One employee has seen a pair of his hip waders standing on their own in the tunnel. Because the workers here enjoy playing pranks on each other, he assumed it was one of those days. He moved the waders aside but noted that the elevator was in the down position, and there was no one else in the vicinity. So then he tried to stand the boots back up like they had been before – with the feet positioned in a V-shape, as if someone had actually been standing in them. He could not make it work. These boots have also been spotted inside the elevator. There is no explanation as to how they might have got there. 

There are huge yellow cotter pins that lock the bays that hold the boats in the lifts. Every morning, a worker takes the elevator down to the concrete pad and checks to ensure that the pins are locked in place. One morning a worker turned around and noticed wet footprints leading back the way he had come. The steps would have had to pass him, but no one had been seen. They went a short distance from there and disappeared around a corner. By the time he ran upstairs to show his colleagues the tracks, they had dried up. The worker’s dog had been in the upstairs office the entire time and was found cowering underneath a desk. 

Peterborough Theatre Guild (364 Rogers Street)

This building was formerly St. Luke’s Anglican Church, dating back to 1877. After it was gutted by fire in 1959, a local group of theatre enthusiasts raised the money to purchase the burned-out shell. The first theatre production, which happened to be set during World War I, was staged using the burned-out church as a backdrop a few years later. It was a fundraiser to support the extensive renovations. In 1965, the Peterborough Theatre Guild opened its doors. This building has a few different hauntings. 

In the mid 1980s, a stage manager was alone in the building, sitting on the stage and reflecting on that night’s performance. He heard a door open and close backstage and was startled when he looked up and saw an older English gentleman approaching him. The man was wearing a blue blazer. The two men shook hands and chatted for about 10 minutes about that night’s show. The manager turned to point out something and then discovered that the Englishman had completely vanished. The stage manager thought the experience was very strange at the time, but eventually forgot about it – until about a year later. 

A local artist had painted the portrait of a man who volunteered at the Theatre Guild for many years. When the stage manager saw the portrait unveiled, he recognized the face of the man he had chatted with a year earlier. It was Cliff Chapman, affectionately known as Chappy, who had worked as the custodian of St. Luke’s Anglican church for many years before the fire, and also lived in the house next door with his wife, Mabel. As it turns out, Chappy had died in 1983, some time before the stage manager ever met him. 
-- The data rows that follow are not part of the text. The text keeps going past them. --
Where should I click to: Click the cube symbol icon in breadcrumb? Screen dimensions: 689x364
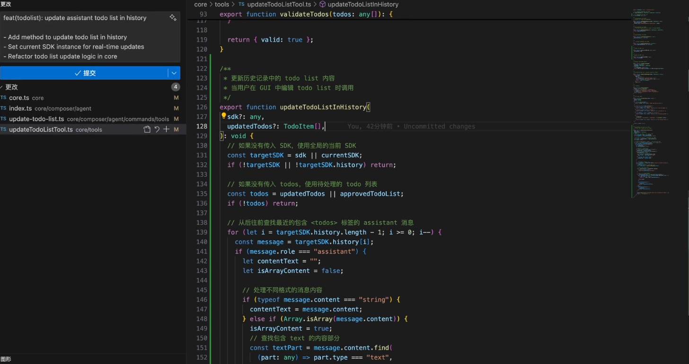pos(323,4)
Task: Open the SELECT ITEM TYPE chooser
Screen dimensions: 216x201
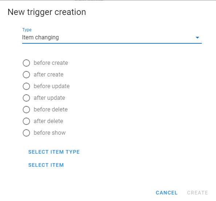Action: 54,152
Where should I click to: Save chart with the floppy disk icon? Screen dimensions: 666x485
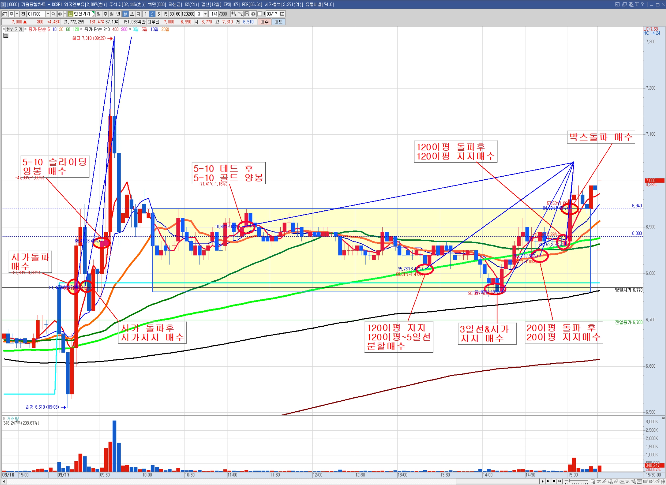point(247,14)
Chappy has been seen, or sensed, many times at the Theatre Guild. In addition to his blue blazer, he also sports a green cap and a cane. There is even a memorial seat, number 14 in Row H, dedicated to him in the auditorium. There are those who say they can feel a warmth just above the seat cushion that cannot be felt on neighbouring seats. As well, this ghost has been known to hold latecomers and chat with them until a break in the performance, and then ‘usher’ them to their seats. He vanishes before the theatregoers can thank him.